8 key clinical applications of machine learning in radiology

Artificial intelligence (AI) and machine learning often get lumped together, but as the authors of a new Radiology commentary explained, the two terms are far from interchangeable. While machine learning is a specific field of data science that gives computers the ability to “learn” without being programmed with specific rules, AI is a more comprehensive term used to describe computers performing intelligent functions such as problem solving, planning, language processing and, yes, “learning.”

“Machine learning is one type of artificial intelligence,” wrote lead author Gary Choy, MD, department of radiology at Massachusetts General Hospital in Boston, and colleagues. “For example, rule-based algorithms, such as computer-aided diagnosis used for several years in mammography, represent a type of artificial intelligence but not a type of machine learning. Computer-aided diagnosis is, however, a broader term and may incorporate machine learning approaches. By definition, machine learning algorithms improve automatically through experience and are not rule based.”

With that clarification in place, the authors examined the future of machine learning and described numerous clinical applications of machine learning in radiology. These are eight of those applications:

1. Order scheduling and patient screening

One big way radiologists can provide additional value is by helping reduce the number of patient no-shows. Researchers are already working on using machine learning to identify patients who are at a high risk of missing their radiology care or not attending appointments, the authors explained. These technologies also have potential to help improve patient screening.

2. Image acquisition

Both imaging providers and patients have a lot to gain from this one; it could mean more efficiency and quicker exam times.

“Machine learning could make imaging systems intelligent,” the authors wrote. “Machine learning–based data processing methods have the potential to decrease imaging time.
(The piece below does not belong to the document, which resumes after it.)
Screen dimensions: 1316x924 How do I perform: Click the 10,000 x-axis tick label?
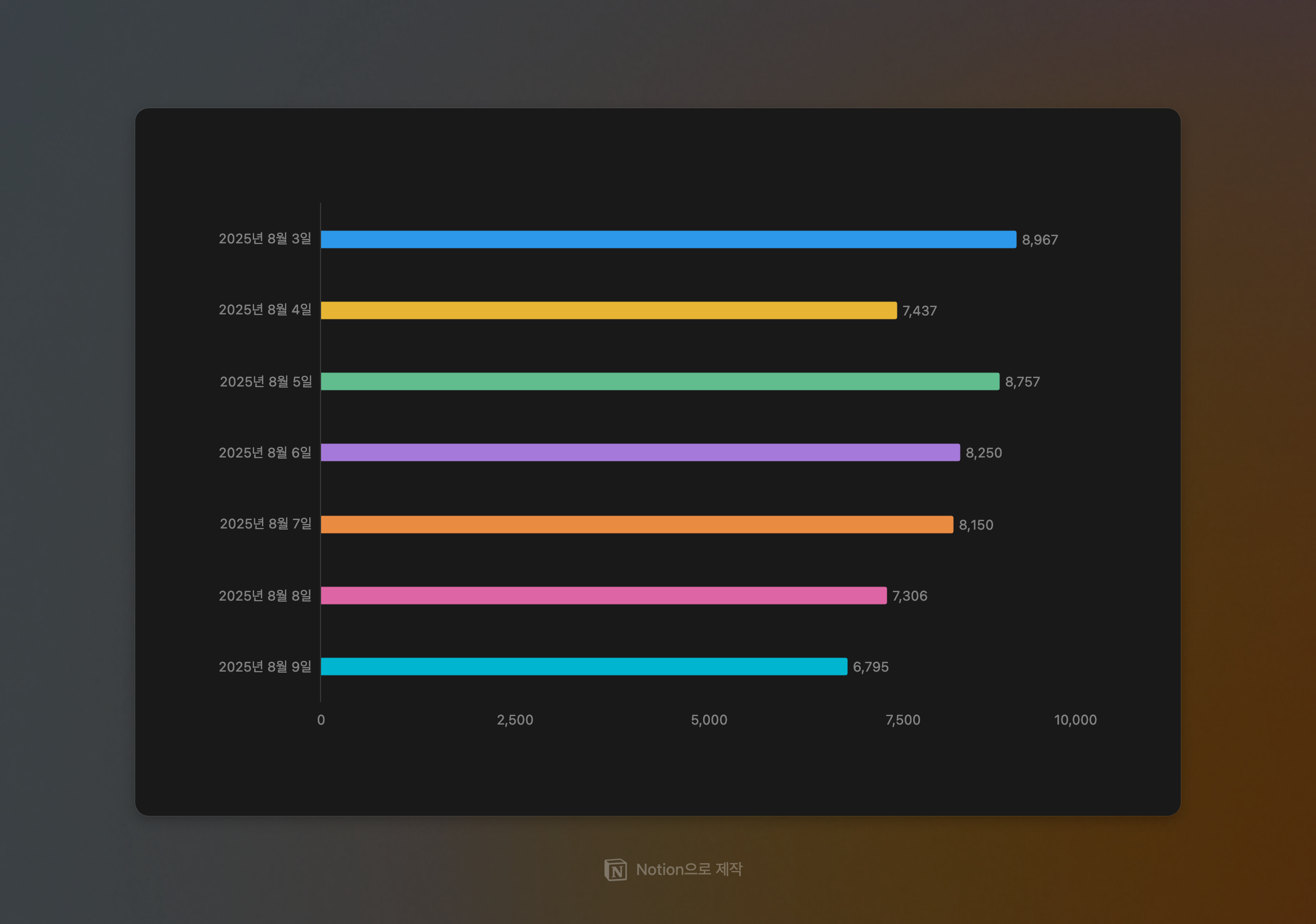click(x=1075, y=720)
Further, intelligent imaging systems could reduce unnecessary imaging, improve positioning, and help improve characterization of the findings.”

3. Automated detection of findings

Choy and colleagues noted that this is one way machine learning can make an impact in radiology right away. Machine learning can extract incidental findings, for example, and it can help detect critical findings as well.
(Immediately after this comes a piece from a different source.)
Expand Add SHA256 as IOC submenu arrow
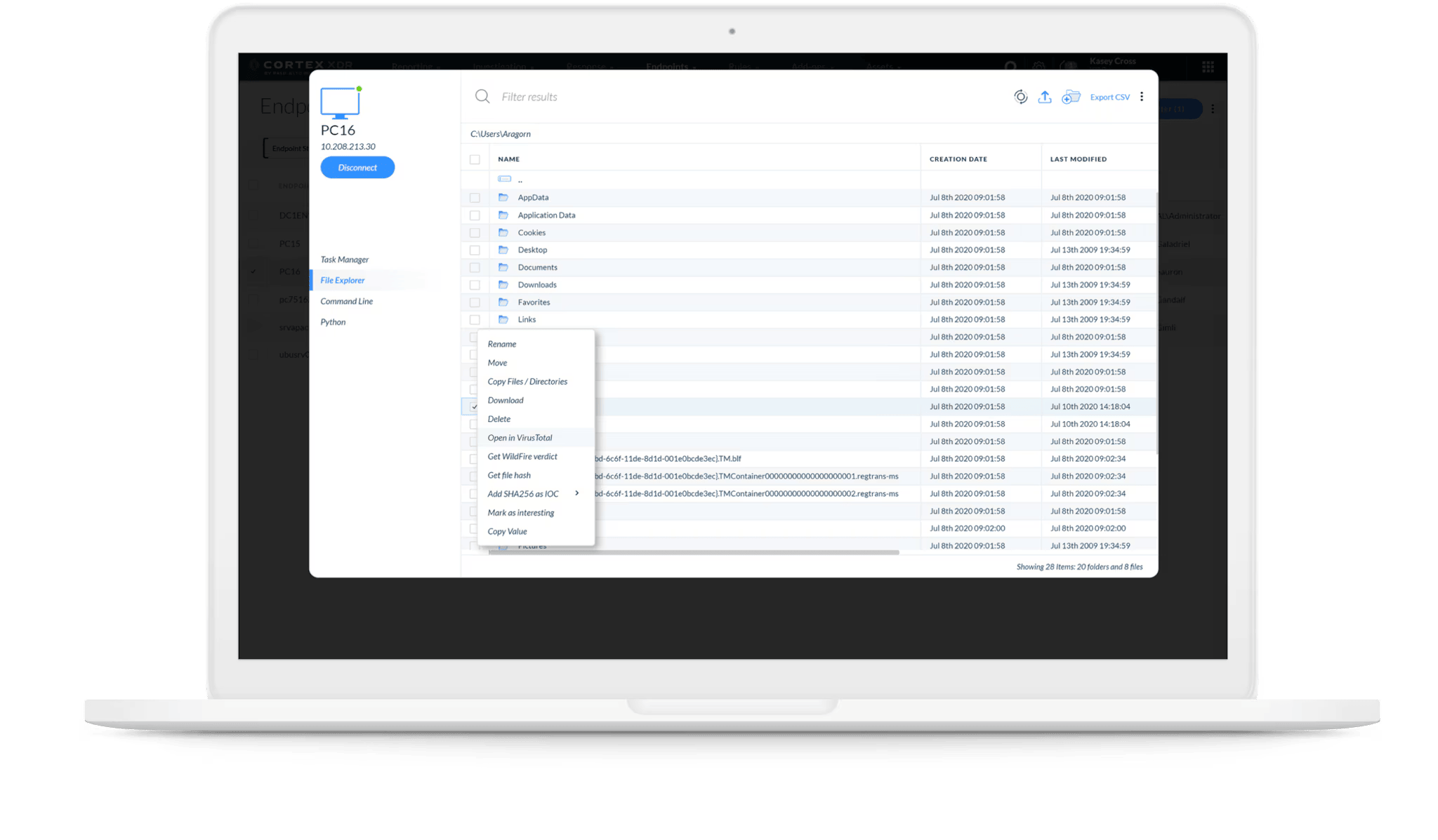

Other areas that could take advantage of machine learning in the future are breast cancer screening and the detection and management of pulmonary nodules. And that’s just the beginning.

“Bone age analysis and automated determination of anatomic age based on medical imaging holds considerable utility for pediatric radiology and endocrinology,” the authors added.

4. Automated interpretation of findings

Interpreting findings is one area that often gets mentioned in debates about whether these technologies will replace radiologists altogether. As the authors noted, the interpretation of detected findings “requires a high level of expert knowledge, experience and clinical judgement based on each clinical case scenario.”

Many thought leaders in this area have suggested that instead of replacing radiologists, these technologies are tools to be used by radiologists to improve the quality of their interpretations. The authors supported this line of thinking as they explored the ways machine learning can improve radiologist interpretations.

“Feature extraction from breast MRI by machine learning could improve interpretation of findings for breast cancer diagnosis,” they wrote. “A machine-learning method based on radiologic traits (semantic features such as contour, texture, and margin) of the incidental pulmonary nodules has been shown to improve accuracy of cancer prediction and diagnostic interpretation of pulmonary nodules.”

5. Postprocessing: image segmentation, registration, quantification

Research has shown how machine learning can be used for image segmentation, Choy and colleagues observed. It also has potential to assist radiologists with image synthesis, image registration and image quantification. On example of this is a recent study from Wang et al. published in Computer Methods and Programs in Biomedicine that used a convolutional neural network-based algorithm to segment adipose tissue volume on CT images.

6. Image quality analytics

Image quality means everything in radiology, and machine learning could make an impact in this area as well.

“Trained human observers (e.g., experienced radiologists) are considered to be the reference for task-based evaluation of medical image quality,” the authors wrote. “However, a long time is required to evaluate a large number of images. To address this problem, machine learning numerical observers (also known as model observers) have been developed as a surrogate for human observers for image quality assessment.”

7. Automated radiation dose estimation

Machine learning algorithms could help radiologists and technologists with making dose estimates before exams, the authors noted. This comes at a time when exposing patients to the lowest dose possible is more of a focus in medical imaging than ever before.

8. Radiology reporting and analytics

By applying machine learning techniques to natural language processing, researchers can extract data from free-text radiology reports, extra findings and measurements from narrative radiology reports and even track recommendations made by radiologists to referring physicians.

The full Radiology study also addressed key challenges facing the implementation of machine learning in radiology and how these technologies can “help personalize healthcare further.”